Oggi le accise comunque non si calcolano con aumenti incrementali, ma come un'imposta unica che, secondo l'aggiornamento più recente dell'Agenzia delle accise, dogane e monopoli, è fissata a 728,40 euro per ogni mille litri di benzina. Dal 2013 poi sono tasse definite "strutturali", e non più di carattere eccezionale. Le entrate che lo Stato riceve da questa imposta non vengono dedicate ad attività specifiche, ma al bilancio generale.

Quanto pesano le accise sui prezzi di benzina, gasolio, gpl e metano

Oggi in Italia le accise hanno un peso diverso a seconda del tipo di carburante di cui si parla. La più discussa è quella sulla benzina, ma esiste un'accisa separata anche per gasolio, gpl e metano.

  • l'accisa sulla benzina vale oggi 728,40 euro ogni mille litri, come già detto;
  • per il gasolio usato come carburante, l'aliquota è fissata a 617,40 euro ogni mille litri (quindi circa 62 centesimi al litro);
  • per il gpl la cifra è di 267,77 euro ogni mille chili;
  • sul metano l'imposta si calcola al metro cubo: 0,00331 euro al metro cubo.

Come si determina il prezzo finale alla pompa

Al distributore, il prezzo che si paga per il carburante è composto da tre elementi: le accise, l'Iva e il prezzo al netto delle imposte. Come detto, oggi la benzina costa:

  • 0,728 euro al litro per l'accisa,
  • 0,350 euro al litro per l'Iva
  • 0,866 euro al litro per il prezzo al netto delle imposte.

Quest'ultima categoria è la tariffa fissata da chi vende la benzina. Nel prezzo quindi c'è il costo della materia prima, della produzione e del trasporto, e anche il margine di guadagno di chi gestisce la pompa in questione. Le differenze tra un distributore e l'altro, quindi, sono dovute alla decisione di variare il prezzo al netto delle imposte.

Perché lo Stato non taglia le accise e quanto ci perderebbe

Il governo Meloni ha già chiarito che, nella situazione attuale, non intende effettuare un nuovo taglio delle accise. D'altra parte, le accise sui carburanti portano entrate significative allo Stato. Ad esempio, nel primi sei mesi del 2023 il gettito per le casse dello Stato ha registrato un aumento di 1,856 miliardi di euro rispetto all'anno prima, secondo quanto riportato dalla Ragioneria dello Stato.

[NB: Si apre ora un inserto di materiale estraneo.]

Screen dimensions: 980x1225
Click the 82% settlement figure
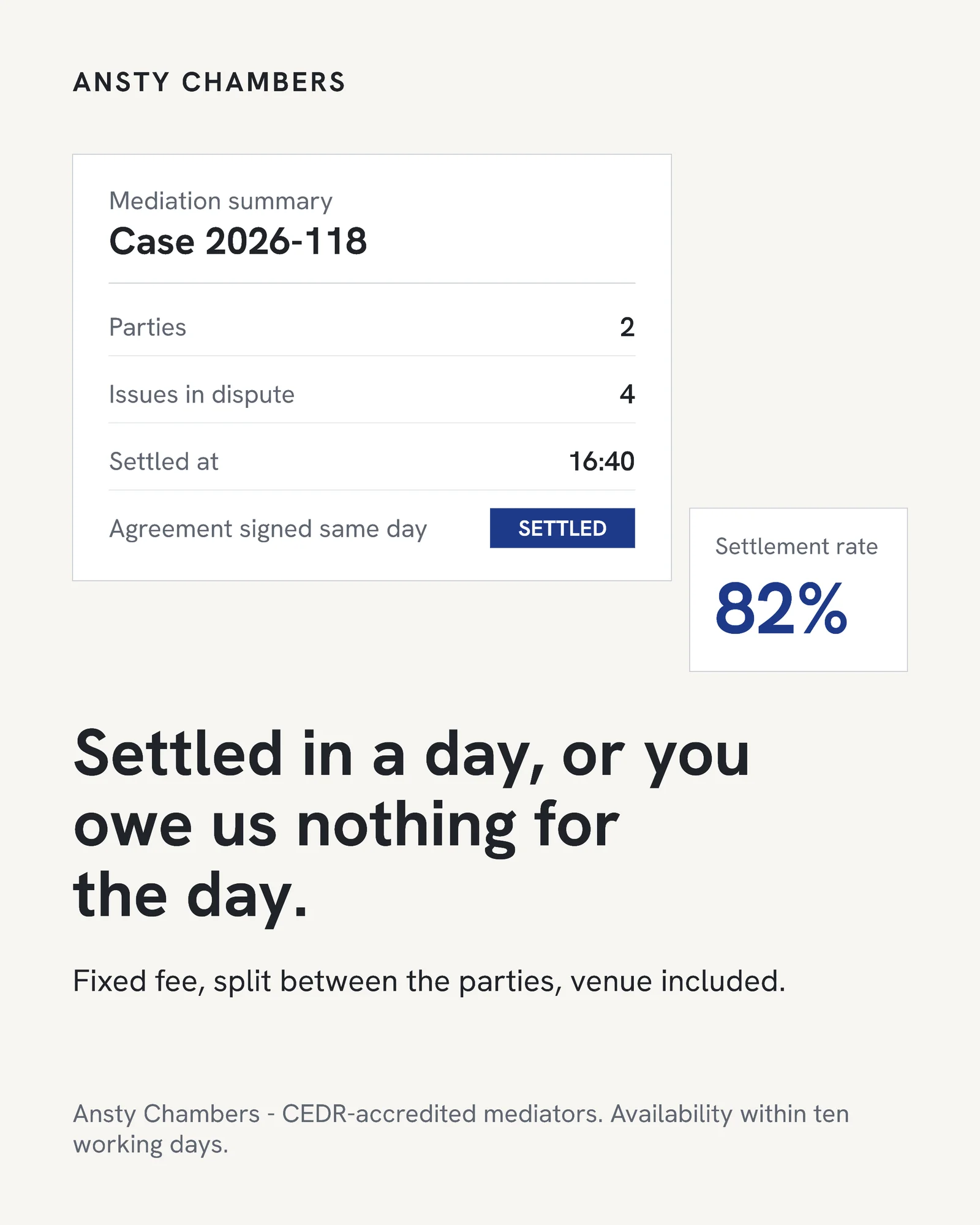point(781,609)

Questo salto è stato dovuto soprattutto al fatto che nel 2022 era attivo un taglio delle accise: il taglio dell'anno scorso, solo per il periodo da marzo a giugno, è costato quindi quasi 2 miliardi di euro. Nel 2021, senza tagli in vigore, le accise sui prodotti energetici avevano portato entrate per poco meno di 24 miliardi di euro.

Come funziona l'accisa mobile nel decreto Carburanti

Nell'ultimo decreto Carburanti, a gennaio, il governo Meloni ha inserito un meccanismo chiamato accisa mobile. Questo fa sì che, in casi di prezzo del petrolio estremamente alto per molto tempo, le accise vengano ridotte automaticamente.

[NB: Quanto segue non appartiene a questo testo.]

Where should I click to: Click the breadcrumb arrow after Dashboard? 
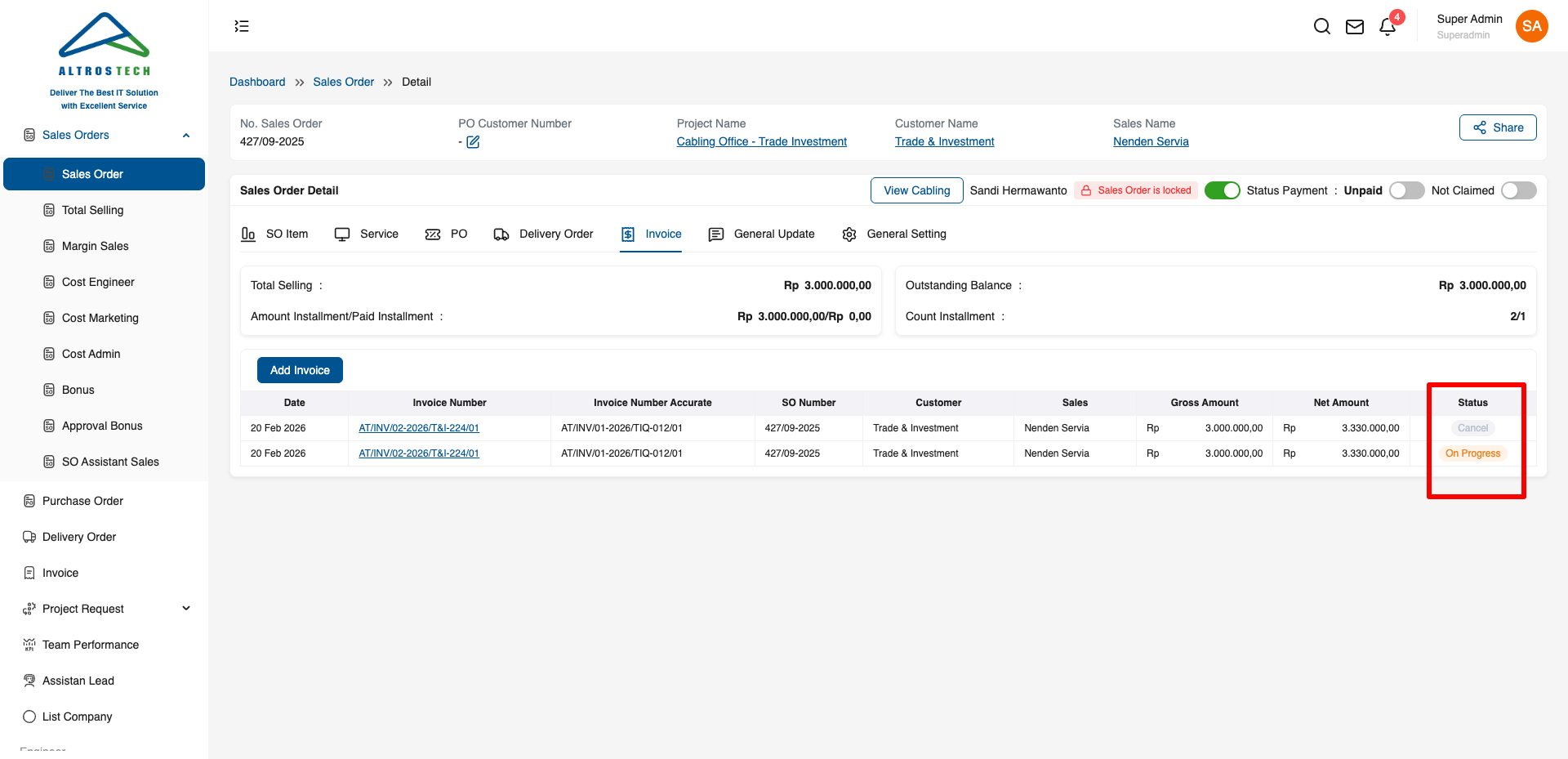[300, 83]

Più nel dettaglio, la norma prevede che se il prezzo del petrolio supera in media i 90 dollari (una soglia fissata dal governo stesso) per un periodo di due mesi, allora lo Stato usa le maggiori entrate che ha avuto in quel periodo dall'Iva per ridurre le accise, e così tenere il prezzo più basso. Dall'inizio del 2023, il prezzo del petrolio si è avvicinato poche volte alla soglia dei 90 dollari, e non l'ha mai superato.

Il decreto ha stabilito che in un caso del genere – cioè se il costo del petrolio in media resta, per almeno quattro mesi, più basso di quello fissato dal governo – allora la soglia di attivazione dell'accisa mobile si abbassa a sua volta. In ogni caso, per il momento è escluso che l'accisa mobile entri in funzione: il prezzo del petrolio dovrebbe restare decisamente alto ancora per diverse settimane.